My stab at addressing #599/#617.

This adds bounds-unchecked access to arrays through a a.unchecked<Type, Dimensions>() method which returns a proxy object (after checking dimensionality and mutability). For array_t<T>, the Type template parameter is omitted. A readonly version (which doesn't require mutability when being created) is available as a.unchecked_readonly<...>().

(I chose the name unchecked rather than unsafe because it isn't exactly unsafe to use this, it's just potentially unsafe if not done carefully).

The one slightly unusual addition from @dean0x7d 's simple example is specifying the Dimensions as a template parameter. I did this because it allows storage of the strides and shape in std::arrays; having them stored that way (as opposed to storing a copy of the array's strides/shape pointers) allows the
compiler to make significant optimizations that it can't make with a pointer; testing with nested loops of the form:

    for (size_t i0 = 0; i0 < r.shape(0); i0++)
        for (size_t i1 = 0; i1 < r.shape(1); i1++)
            ...
                r(i0, i1, ...) += 1;

over a 10 million element array gave me around a 25% speedup (versus using a pointer) for the 1D case, 33% for 2D, and saw the 5D case run about 2.5 times as fast; the latter, in particular, was a pretty remarkably speedup.
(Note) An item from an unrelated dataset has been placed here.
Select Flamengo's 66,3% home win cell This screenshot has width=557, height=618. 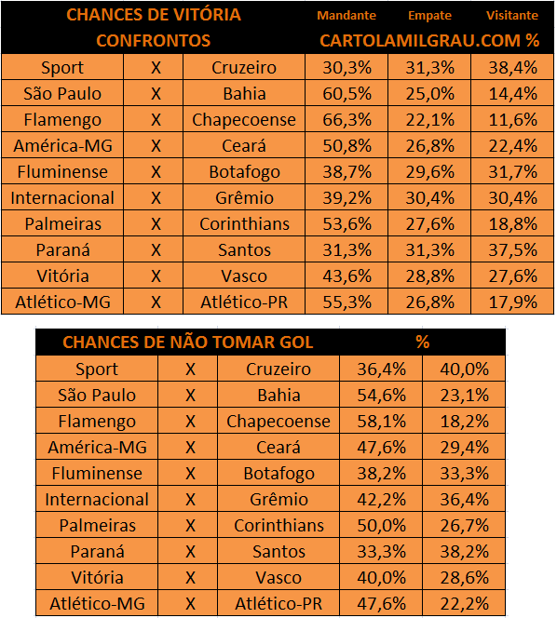pos(346,119)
Since the primary purpose of this interface is for unfettered, high-performance access, requiring a compile-time dimensionality seems worthwhile given the gains it can achieve. As a nice side effect, it also lets us catch an invalid number of indices at compile time, and allows operator [] access to be enabled only for 1D arrays.

I haven't added the tests into the PR yet; I wanted to invite comments on the proposal first.
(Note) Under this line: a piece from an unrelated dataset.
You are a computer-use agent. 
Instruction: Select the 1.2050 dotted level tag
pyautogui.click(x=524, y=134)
This adds bounds-unchecked access to arrays through a `a.unchecked<Type, Dimensions>()` method. (For `array_t<T>`, the `Type` template parameter is omitted). A readonly version (which doesn't require mutability) is available as `a.unchecked_readonly<...>()`. Specifying the Dimensions as a template parameter allows storage of an std::array; having the strides and sizes stored that way (as opposed to storing a copy of the array's strides/shape pointers) allows the compiler to make significant optimizations of the shape() method that it can't make with a pointer; testing with nested loops of the form: for (size_t i0 = 0; i0 < r.shape(0); i0++) for (size_t i1 = 0; i1 < r.shape(1); i1++) ... r(i0, i1, ...) += 1; over a 10 million element array gives around a 25% speedup (versus using a pointer) for the 1D case, 33% for 2D, and runs more than twice as fast with a 5D array. Since the primary purpose of this interface is to get maximum performance, needing a compile-time dimensionality seems worthwhile given the gains it can achieve.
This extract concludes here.